Exercise description
From the line that contains "You are a computer-use agent. The image" through the end of the records below, write out each line exactly as it appears, but not the pictures.
▬▬▬▬▬▬▬▬▬▬
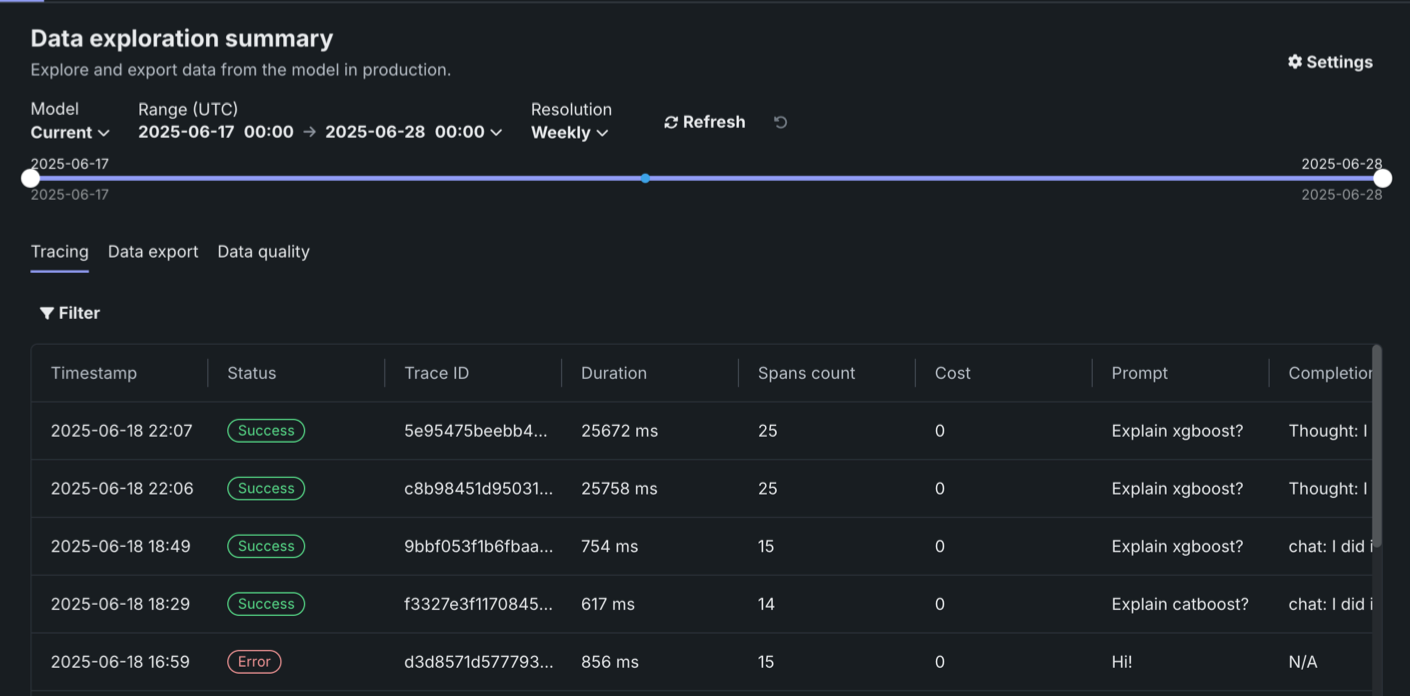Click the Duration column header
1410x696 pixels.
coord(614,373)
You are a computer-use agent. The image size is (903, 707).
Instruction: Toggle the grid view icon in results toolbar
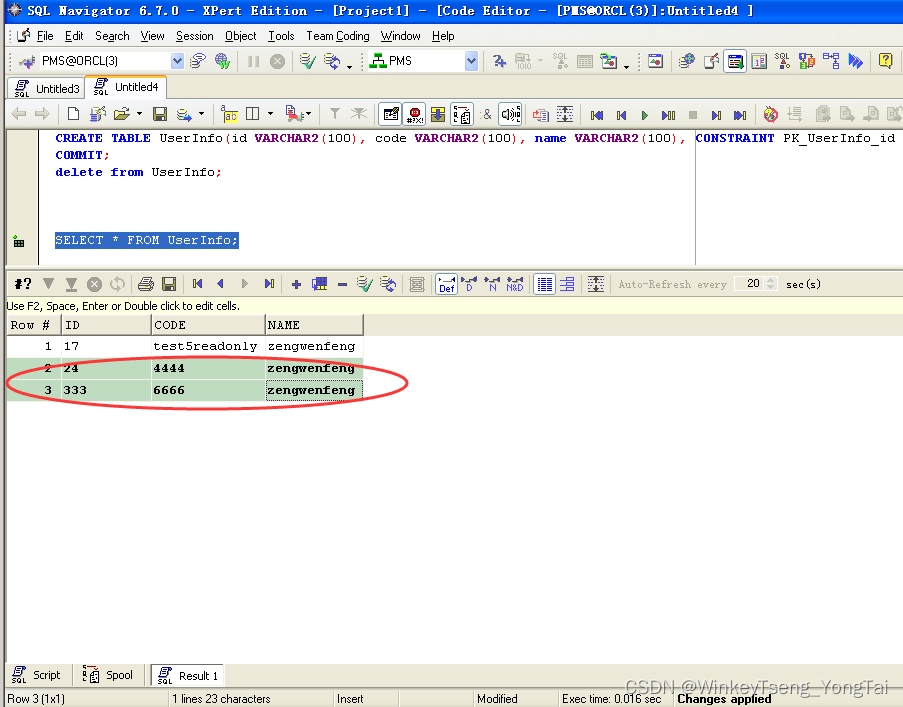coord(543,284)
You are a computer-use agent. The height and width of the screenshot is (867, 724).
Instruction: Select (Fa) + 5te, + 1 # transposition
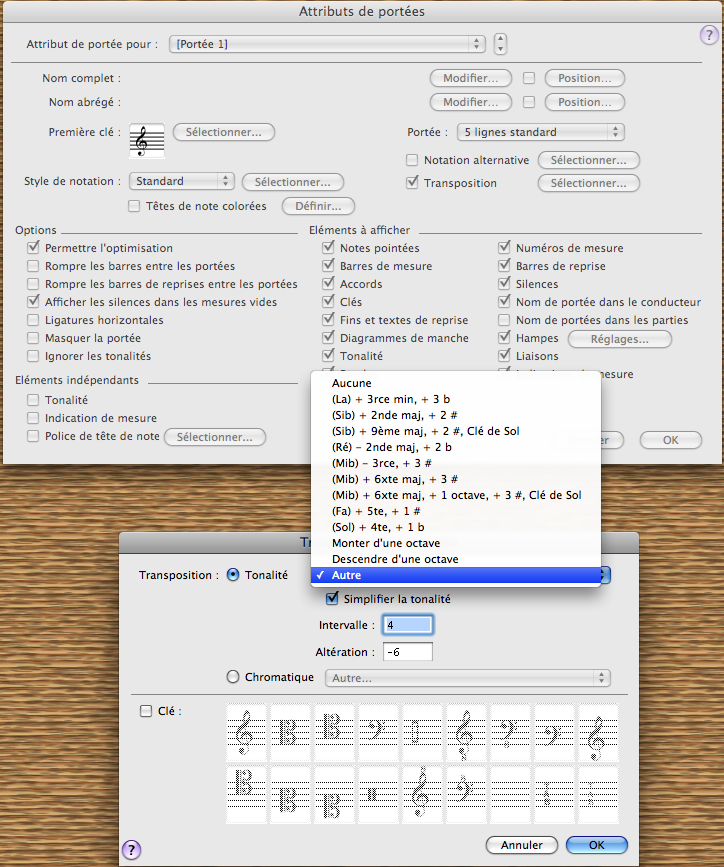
▬▬▬▬▬▬▬▬▬▬
Answer space
You are a computer-use agent. The image size is (903, 707).
Instruction: Toggle the grid view icon in results toolbar
coord(543,284)
You are a computer-use agent. The height and width of the screenshot is (867, 724).
Instruction: Select (Fa) + 5te, + 1 # transposition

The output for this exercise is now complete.